── Raw records

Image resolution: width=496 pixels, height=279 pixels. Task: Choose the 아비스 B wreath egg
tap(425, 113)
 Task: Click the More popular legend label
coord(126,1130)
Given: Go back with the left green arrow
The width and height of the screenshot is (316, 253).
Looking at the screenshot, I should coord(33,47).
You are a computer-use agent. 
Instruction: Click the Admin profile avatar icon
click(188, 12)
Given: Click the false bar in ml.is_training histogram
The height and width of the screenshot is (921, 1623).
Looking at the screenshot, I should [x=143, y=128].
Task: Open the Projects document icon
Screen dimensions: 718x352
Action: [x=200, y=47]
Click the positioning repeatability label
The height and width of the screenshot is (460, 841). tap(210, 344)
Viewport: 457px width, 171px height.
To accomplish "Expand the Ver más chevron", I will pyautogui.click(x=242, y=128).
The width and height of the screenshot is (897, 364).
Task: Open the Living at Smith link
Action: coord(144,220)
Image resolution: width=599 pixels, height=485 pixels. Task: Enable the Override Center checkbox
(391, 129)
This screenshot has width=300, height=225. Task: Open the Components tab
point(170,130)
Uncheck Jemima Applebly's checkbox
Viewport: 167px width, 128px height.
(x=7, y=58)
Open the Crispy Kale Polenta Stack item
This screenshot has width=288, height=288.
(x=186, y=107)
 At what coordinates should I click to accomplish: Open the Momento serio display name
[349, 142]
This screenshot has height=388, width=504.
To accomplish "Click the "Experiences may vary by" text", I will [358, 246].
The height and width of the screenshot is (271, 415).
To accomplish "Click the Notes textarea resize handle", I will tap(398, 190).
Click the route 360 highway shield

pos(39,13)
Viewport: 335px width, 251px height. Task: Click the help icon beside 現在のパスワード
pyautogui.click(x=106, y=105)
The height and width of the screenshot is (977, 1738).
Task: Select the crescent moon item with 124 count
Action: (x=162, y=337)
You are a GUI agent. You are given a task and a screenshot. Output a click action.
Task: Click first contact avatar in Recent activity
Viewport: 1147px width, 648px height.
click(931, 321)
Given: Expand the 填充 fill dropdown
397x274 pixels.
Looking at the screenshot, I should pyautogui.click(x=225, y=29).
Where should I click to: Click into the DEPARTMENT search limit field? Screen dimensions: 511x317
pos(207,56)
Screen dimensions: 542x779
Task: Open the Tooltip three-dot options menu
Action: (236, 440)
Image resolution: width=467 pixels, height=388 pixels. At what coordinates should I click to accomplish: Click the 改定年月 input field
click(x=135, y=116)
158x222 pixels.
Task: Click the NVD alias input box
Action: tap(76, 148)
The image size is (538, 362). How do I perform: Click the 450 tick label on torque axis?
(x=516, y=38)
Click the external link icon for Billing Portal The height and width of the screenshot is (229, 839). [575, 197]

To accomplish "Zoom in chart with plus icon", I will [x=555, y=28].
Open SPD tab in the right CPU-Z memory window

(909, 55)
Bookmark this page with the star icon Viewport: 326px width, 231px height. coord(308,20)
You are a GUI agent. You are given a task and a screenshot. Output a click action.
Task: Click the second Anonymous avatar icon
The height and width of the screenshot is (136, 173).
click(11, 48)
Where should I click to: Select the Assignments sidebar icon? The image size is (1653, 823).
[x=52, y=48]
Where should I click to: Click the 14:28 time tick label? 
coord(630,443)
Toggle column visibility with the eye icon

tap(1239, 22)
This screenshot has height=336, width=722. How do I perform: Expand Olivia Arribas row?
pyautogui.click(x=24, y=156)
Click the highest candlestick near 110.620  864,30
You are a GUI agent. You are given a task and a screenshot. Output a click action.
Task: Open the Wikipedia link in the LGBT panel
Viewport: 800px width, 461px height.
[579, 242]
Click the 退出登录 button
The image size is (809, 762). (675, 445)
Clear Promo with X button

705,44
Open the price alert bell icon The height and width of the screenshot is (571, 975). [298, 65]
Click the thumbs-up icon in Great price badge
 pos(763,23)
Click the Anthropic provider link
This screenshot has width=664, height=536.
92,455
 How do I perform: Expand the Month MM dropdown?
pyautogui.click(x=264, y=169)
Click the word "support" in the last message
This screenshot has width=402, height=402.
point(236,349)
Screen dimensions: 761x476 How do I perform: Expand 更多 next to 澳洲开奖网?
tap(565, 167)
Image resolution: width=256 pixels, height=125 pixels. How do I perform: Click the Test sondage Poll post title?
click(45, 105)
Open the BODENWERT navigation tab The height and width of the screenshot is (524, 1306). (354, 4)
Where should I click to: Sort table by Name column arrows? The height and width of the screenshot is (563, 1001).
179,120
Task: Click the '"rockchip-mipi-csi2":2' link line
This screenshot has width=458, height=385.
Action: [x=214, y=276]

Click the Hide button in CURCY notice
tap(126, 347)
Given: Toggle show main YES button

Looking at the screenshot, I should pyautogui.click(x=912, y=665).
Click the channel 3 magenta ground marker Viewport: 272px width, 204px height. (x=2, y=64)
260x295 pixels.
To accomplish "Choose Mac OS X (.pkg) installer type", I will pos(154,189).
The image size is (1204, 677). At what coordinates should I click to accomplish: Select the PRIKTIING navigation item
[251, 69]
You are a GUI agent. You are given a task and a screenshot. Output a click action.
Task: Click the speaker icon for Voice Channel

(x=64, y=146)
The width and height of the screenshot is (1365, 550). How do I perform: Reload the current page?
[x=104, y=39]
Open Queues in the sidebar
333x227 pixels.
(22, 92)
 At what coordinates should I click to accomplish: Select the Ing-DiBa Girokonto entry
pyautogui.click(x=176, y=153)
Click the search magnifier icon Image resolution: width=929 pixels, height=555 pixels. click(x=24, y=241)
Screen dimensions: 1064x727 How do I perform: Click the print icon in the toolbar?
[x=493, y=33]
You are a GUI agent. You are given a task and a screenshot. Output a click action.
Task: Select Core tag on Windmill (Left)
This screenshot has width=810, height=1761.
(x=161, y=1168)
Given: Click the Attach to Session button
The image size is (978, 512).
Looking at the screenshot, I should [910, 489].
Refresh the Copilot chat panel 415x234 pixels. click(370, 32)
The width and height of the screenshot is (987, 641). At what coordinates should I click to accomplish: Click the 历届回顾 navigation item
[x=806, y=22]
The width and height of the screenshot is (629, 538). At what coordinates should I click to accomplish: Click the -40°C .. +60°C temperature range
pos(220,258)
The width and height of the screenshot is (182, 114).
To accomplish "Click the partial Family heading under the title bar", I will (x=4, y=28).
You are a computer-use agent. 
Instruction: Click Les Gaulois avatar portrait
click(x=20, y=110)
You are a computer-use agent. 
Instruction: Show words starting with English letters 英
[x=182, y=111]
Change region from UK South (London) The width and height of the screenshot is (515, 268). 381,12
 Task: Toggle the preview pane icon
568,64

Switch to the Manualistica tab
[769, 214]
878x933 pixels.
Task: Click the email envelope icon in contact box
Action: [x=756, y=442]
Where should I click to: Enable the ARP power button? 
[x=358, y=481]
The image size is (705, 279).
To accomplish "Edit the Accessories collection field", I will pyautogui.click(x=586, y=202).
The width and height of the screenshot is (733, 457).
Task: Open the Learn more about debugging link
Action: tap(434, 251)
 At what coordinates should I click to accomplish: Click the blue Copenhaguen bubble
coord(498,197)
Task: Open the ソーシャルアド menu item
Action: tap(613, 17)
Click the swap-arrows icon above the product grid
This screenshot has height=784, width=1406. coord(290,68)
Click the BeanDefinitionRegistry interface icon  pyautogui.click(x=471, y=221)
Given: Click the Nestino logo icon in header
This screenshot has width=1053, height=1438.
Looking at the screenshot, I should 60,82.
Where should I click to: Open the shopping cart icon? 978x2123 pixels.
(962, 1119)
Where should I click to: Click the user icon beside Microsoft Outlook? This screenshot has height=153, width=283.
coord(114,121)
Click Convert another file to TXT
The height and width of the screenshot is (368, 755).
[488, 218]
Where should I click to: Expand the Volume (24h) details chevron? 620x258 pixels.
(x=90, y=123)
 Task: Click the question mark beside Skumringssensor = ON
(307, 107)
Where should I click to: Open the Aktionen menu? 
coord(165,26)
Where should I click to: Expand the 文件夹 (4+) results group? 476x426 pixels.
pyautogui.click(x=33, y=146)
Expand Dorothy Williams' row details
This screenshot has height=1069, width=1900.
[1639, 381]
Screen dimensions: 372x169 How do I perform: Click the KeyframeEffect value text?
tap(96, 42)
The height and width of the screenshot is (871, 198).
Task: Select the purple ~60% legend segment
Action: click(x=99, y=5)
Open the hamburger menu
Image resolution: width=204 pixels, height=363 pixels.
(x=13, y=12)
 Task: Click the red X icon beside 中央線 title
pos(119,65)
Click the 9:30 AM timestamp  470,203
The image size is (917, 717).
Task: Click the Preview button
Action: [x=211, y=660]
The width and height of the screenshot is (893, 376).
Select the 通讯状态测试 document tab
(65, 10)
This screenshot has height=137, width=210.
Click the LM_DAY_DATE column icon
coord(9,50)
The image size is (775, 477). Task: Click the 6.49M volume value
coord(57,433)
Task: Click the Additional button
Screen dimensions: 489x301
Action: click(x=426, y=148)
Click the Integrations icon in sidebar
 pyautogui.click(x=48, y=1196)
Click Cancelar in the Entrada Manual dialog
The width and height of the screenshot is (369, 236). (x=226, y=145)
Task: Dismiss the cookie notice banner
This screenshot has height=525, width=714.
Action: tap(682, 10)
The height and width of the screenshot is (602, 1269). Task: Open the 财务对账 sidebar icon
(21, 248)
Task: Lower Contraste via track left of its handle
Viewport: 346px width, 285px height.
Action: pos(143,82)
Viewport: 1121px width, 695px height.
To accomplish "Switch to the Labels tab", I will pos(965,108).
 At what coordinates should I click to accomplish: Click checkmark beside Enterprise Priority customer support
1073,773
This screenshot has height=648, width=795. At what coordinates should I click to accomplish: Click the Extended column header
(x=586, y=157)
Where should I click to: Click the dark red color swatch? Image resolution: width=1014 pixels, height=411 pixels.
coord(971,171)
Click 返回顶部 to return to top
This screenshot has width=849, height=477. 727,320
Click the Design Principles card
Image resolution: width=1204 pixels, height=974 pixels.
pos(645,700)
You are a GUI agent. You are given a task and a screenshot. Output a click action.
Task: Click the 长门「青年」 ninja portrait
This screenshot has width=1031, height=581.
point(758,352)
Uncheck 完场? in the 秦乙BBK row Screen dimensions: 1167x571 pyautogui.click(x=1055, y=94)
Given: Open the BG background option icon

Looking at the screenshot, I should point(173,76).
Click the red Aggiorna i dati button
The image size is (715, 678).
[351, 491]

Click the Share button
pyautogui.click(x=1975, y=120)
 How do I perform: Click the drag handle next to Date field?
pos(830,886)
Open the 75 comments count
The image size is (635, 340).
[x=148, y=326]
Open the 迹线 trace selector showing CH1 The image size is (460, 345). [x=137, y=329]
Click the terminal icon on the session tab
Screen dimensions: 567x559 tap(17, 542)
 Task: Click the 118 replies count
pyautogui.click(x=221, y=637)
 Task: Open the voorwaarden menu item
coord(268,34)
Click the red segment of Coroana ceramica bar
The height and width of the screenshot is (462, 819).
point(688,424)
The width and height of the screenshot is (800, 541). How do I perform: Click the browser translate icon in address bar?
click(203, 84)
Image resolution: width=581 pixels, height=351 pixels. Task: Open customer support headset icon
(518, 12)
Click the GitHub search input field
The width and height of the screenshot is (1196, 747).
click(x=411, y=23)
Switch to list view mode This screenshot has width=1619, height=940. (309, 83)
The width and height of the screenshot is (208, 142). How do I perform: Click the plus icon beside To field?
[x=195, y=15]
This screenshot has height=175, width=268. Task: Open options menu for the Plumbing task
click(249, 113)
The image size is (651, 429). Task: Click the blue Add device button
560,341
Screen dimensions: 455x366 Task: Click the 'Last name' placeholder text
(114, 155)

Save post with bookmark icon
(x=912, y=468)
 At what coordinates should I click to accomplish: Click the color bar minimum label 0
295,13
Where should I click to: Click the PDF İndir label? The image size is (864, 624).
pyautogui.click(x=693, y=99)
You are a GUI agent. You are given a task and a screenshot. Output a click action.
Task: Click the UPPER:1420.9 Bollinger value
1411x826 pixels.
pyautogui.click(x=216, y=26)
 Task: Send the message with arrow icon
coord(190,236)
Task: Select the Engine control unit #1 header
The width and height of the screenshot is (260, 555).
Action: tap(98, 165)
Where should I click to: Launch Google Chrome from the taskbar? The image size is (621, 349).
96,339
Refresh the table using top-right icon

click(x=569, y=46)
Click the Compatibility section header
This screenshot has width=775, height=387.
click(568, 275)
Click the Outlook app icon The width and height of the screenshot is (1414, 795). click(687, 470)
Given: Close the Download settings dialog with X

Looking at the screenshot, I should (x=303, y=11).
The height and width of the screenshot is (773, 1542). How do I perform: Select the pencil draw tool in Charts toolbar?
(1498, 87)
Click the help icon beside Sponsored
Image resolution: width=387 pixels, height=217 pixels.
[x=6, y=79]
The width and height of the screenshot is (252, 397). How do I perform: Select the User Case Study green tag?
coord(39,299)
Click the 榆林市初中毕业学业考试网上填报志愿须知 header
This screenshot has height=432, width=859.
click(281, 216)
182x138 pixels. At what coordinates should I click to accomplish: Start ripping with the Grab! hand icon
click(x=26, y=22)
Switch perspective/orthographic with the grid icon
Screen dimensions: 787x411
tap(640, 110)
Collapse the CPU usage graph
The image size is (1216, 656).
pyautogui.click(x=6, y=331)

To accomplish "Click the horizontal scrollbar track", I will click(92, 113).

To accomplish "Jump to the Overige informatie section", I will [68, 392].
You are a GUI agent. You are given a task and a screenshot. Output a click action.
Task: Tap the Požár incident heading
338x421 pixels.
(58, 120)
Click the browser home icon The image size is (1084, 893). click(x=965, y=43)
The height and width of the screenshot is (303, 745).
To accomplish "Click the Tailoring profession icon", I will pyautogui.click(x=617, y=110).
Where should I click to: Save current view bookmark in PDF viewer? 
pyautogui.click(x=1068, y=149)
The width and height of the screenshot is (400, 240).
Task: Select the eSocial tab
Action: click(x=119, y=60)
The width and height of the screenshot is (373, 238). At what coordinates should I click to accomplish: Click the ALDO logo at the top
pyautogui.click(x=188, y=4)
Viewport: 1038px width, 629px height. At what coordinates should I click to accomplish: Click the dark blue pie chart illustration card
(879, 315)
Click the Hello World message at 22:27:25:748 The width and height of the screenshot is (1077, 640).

────

• _Aim of the exercise_:
Copy every line of the records exactly as it stands, from the line containing "Clear Promo with X button" down through the line containing "point(236,349)", both included.

• _Solution for this problem_:
Clear Promo with X button

705,44
Open the price alert bell icon The height and width of the screenshot is (571, 975). [298, 65]
Click the thumbs-up icon in Great price badge
 pos(763,23)
Click the Anthropic provider link
This screenshot has width=664, height=536.
92,455
 How do I perform: Expand the Month MM dropdown?
pyautogui.click(x=264, y=169)
Click the word "support" in the last message
This screenshot has width=402, height=402.
point(236,349)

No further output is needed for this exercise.